● **Exercise**
Would you transcribe the lines running from the one that holds "This screenshot has" to the last line of the records? Leave every picture out.

Stored data:
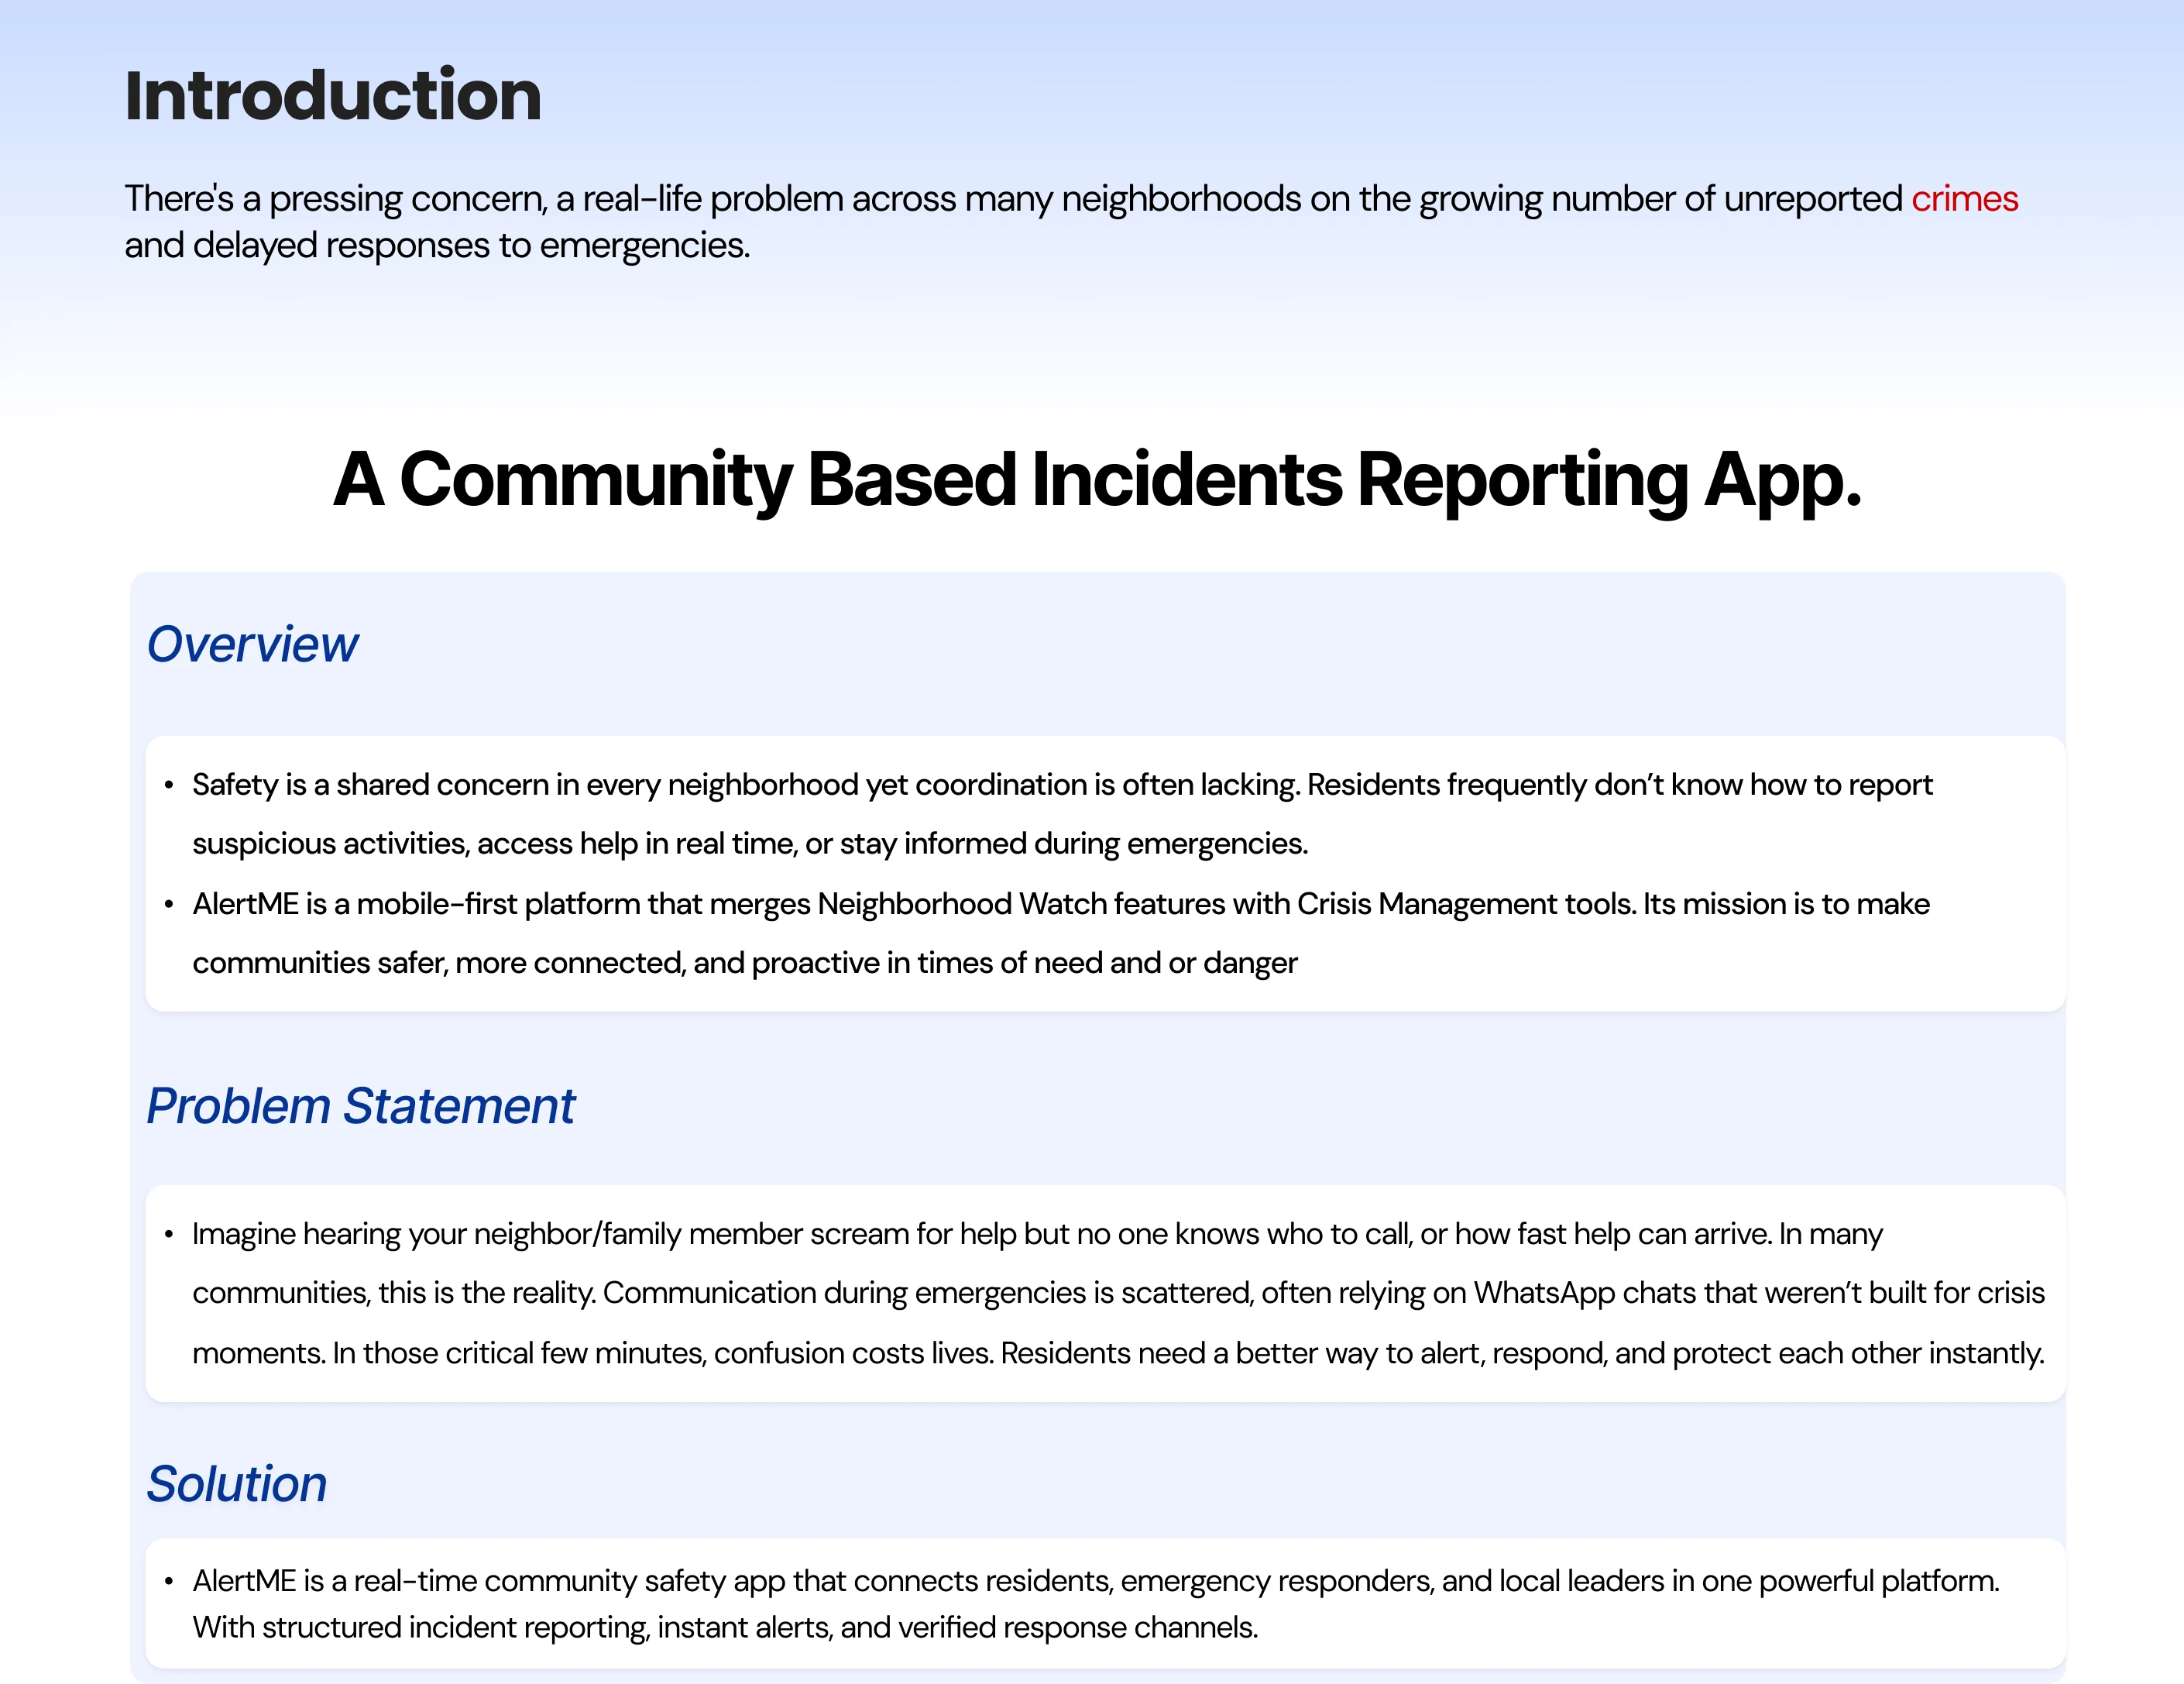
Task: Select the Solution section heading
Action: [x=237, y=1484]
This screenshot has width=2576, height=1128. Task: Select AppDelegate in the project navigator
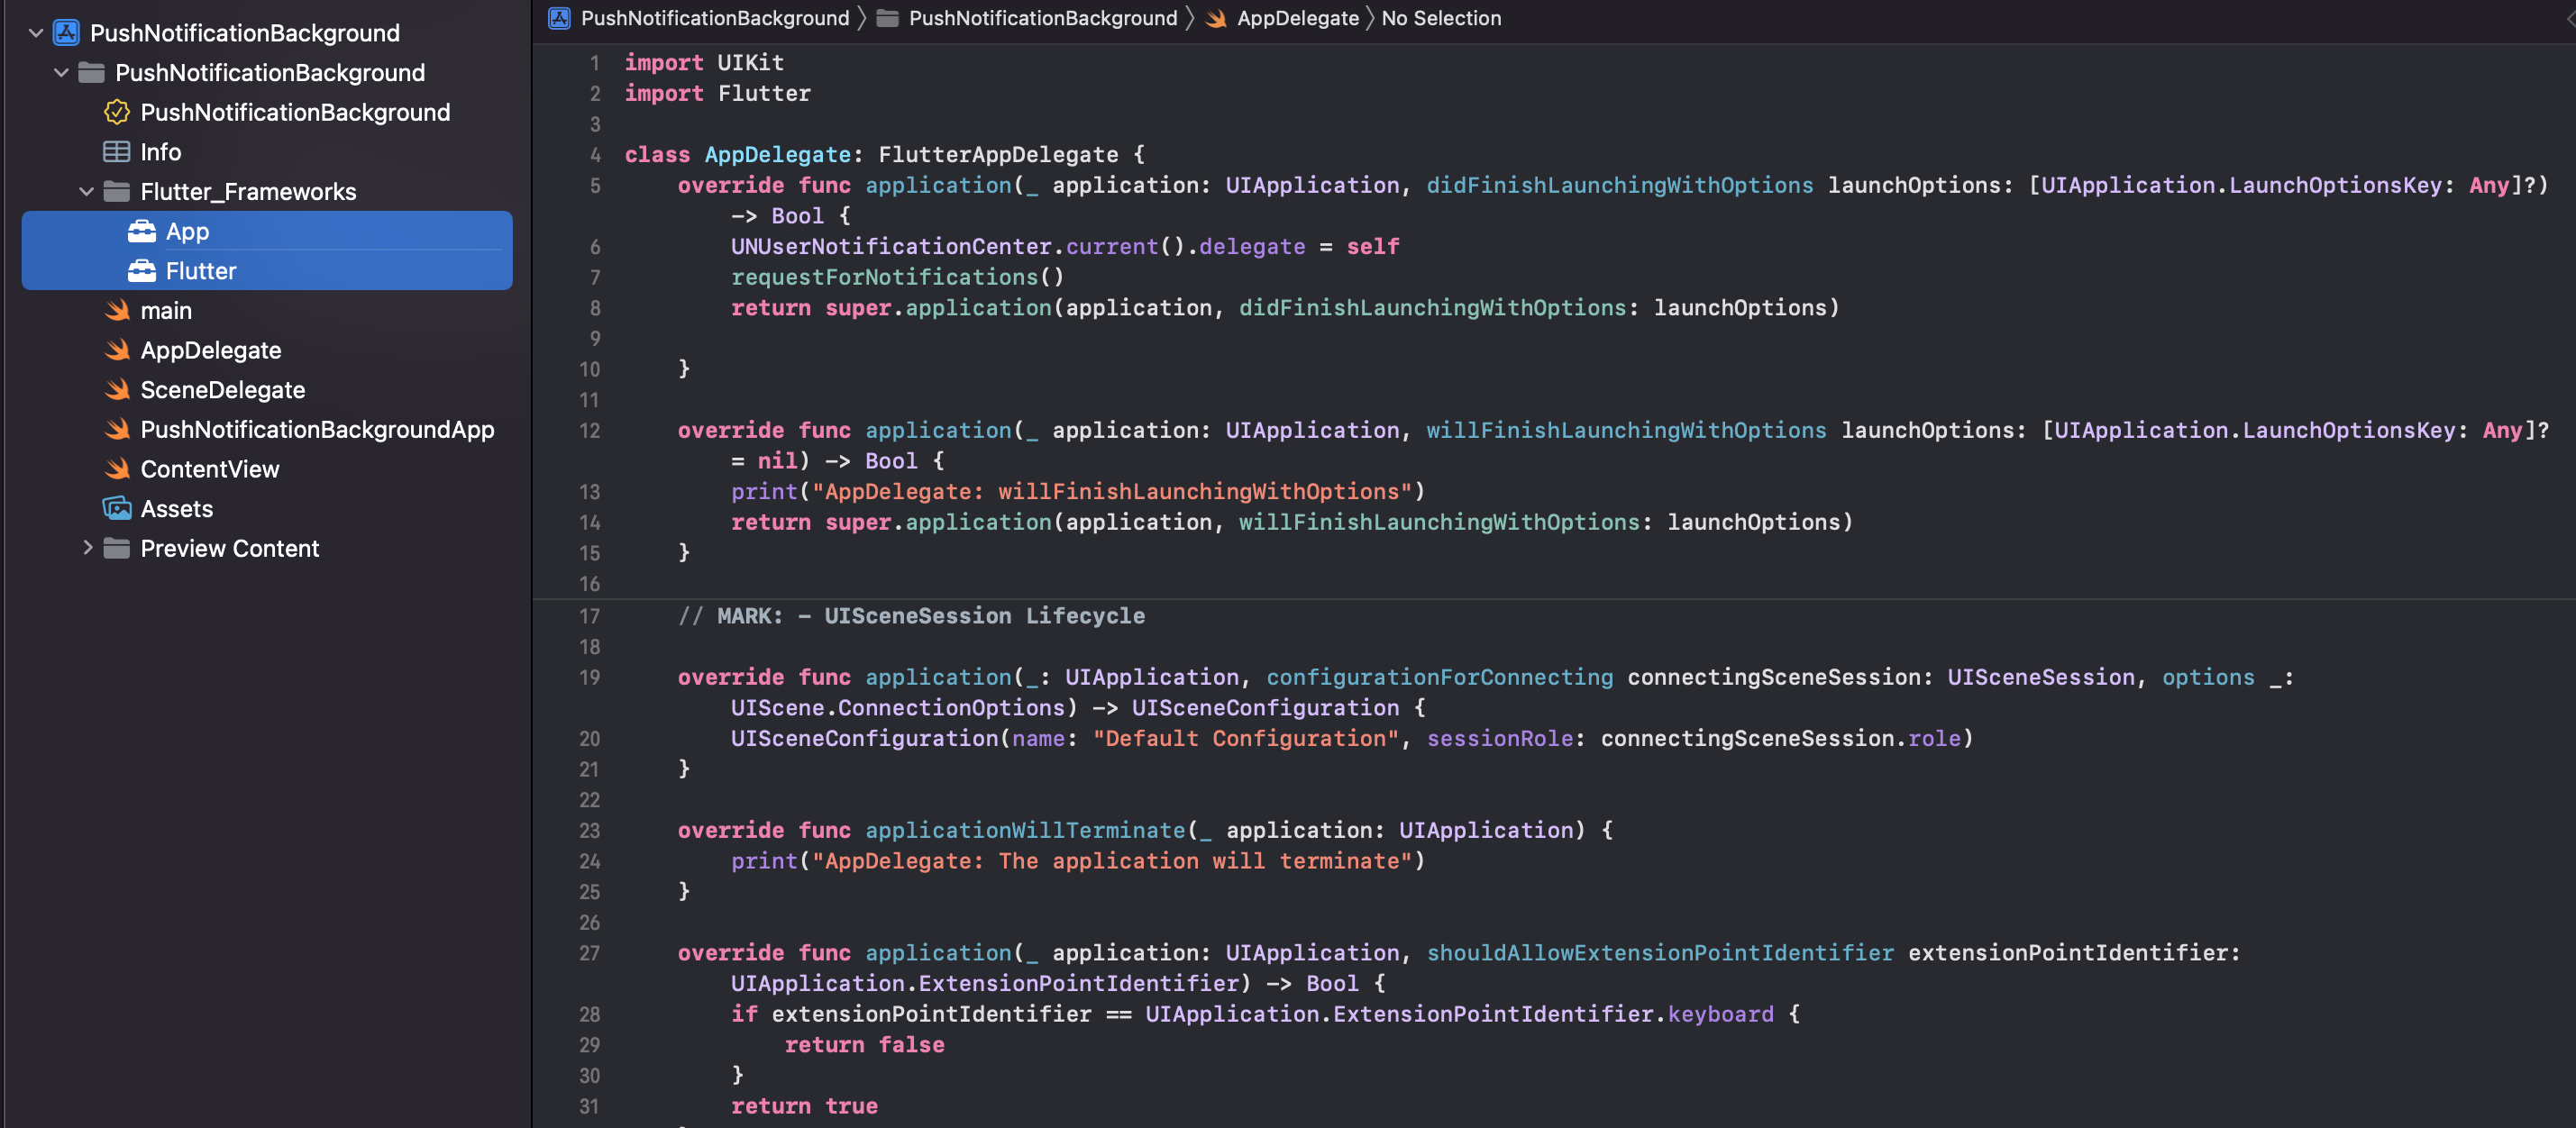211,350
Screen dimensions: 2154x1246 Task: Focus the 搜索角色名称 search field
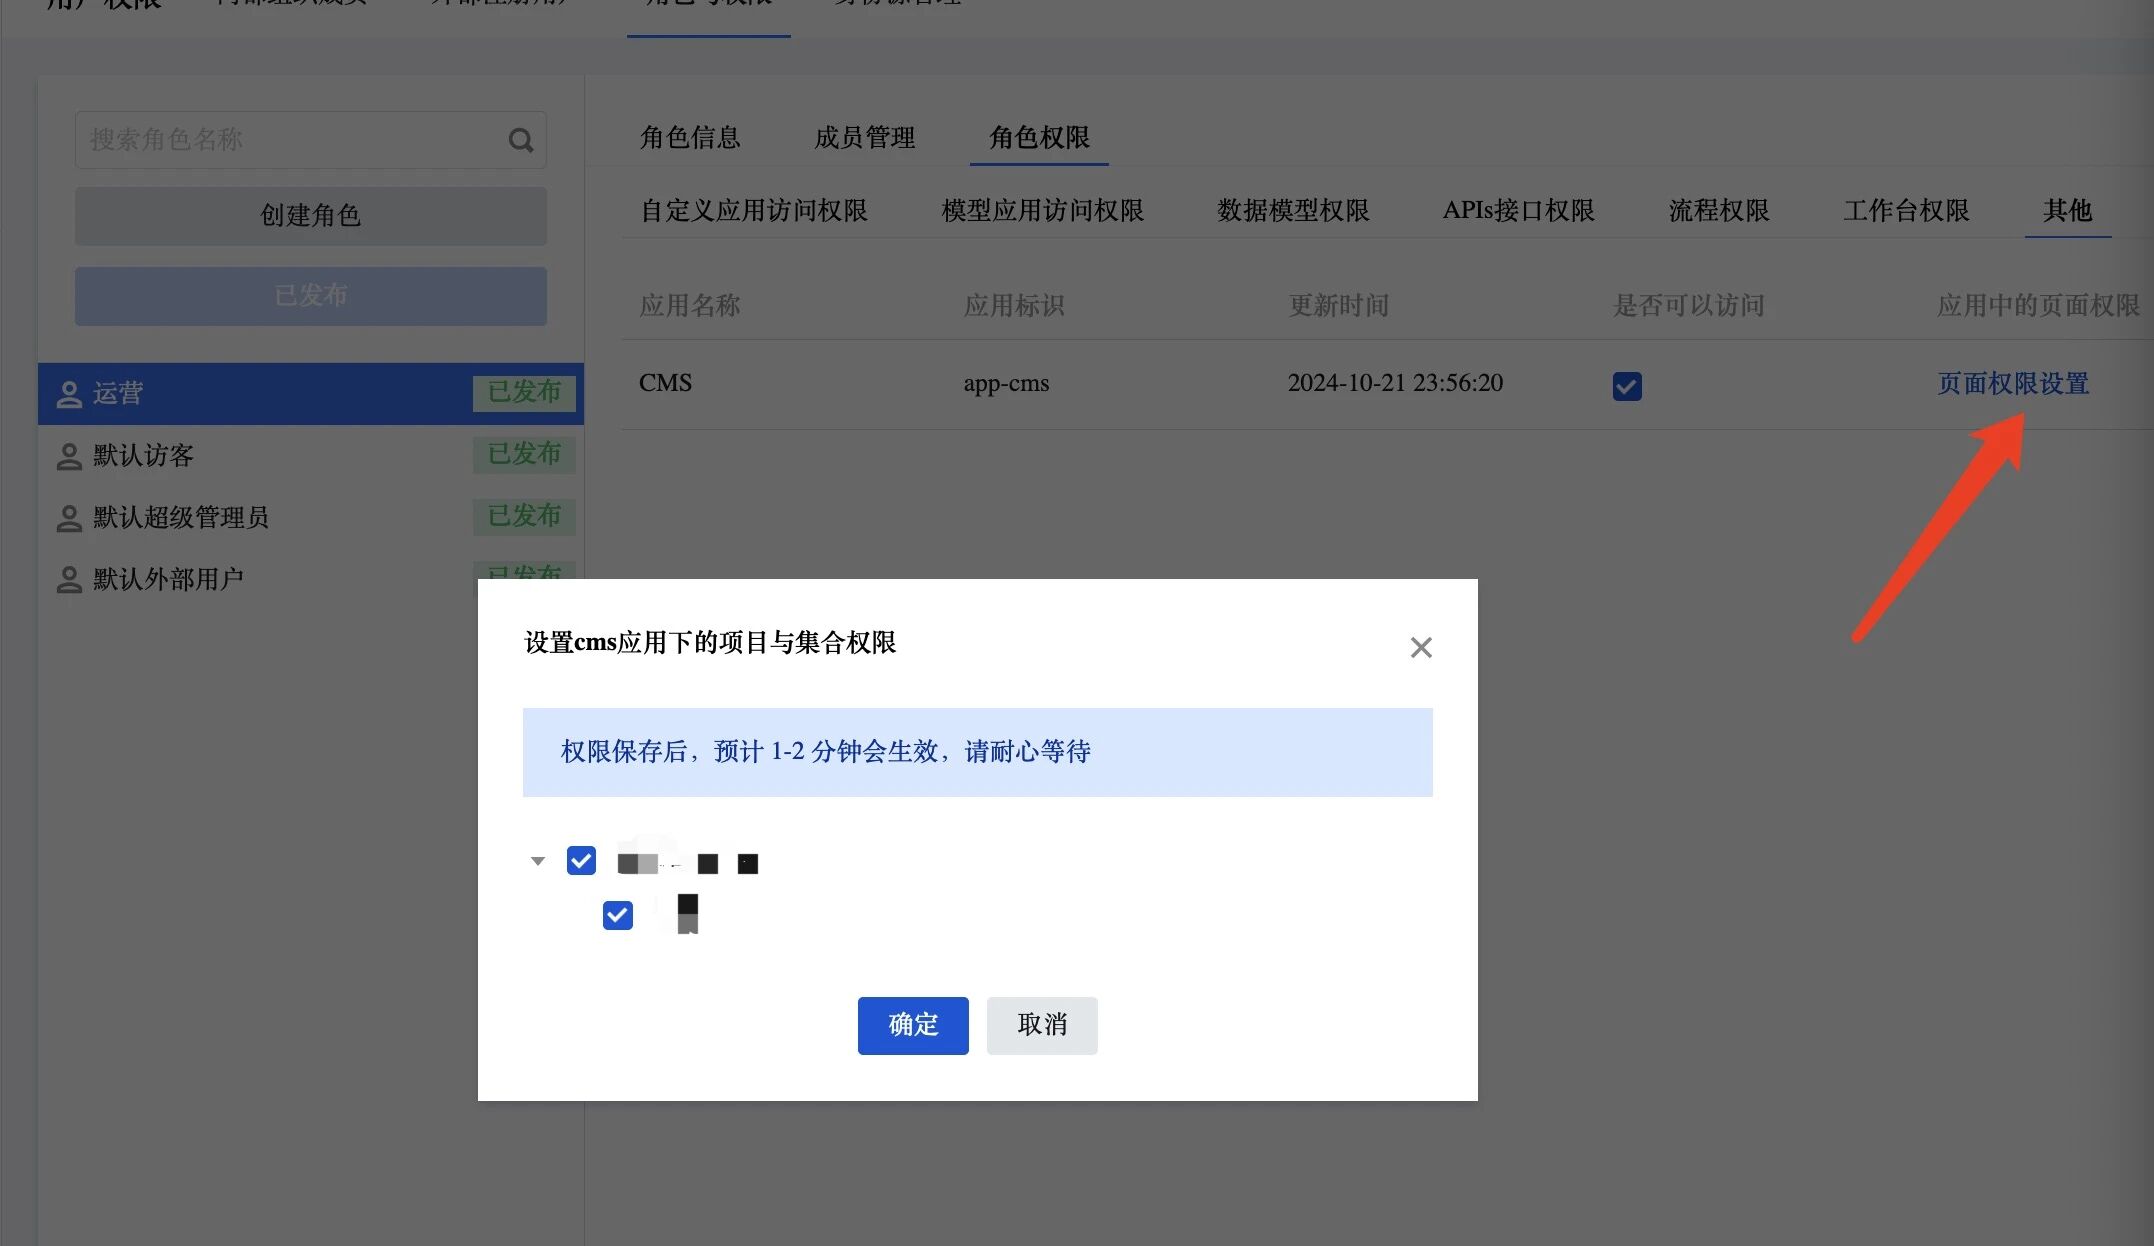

● **Exercise solution**
This screenshot has width=2576, height=1128. Task: Select AppDelegate in the project navigator
211,350
Screen dimensions: 2154x1246 Task: Focus the 搜索角色名称 search field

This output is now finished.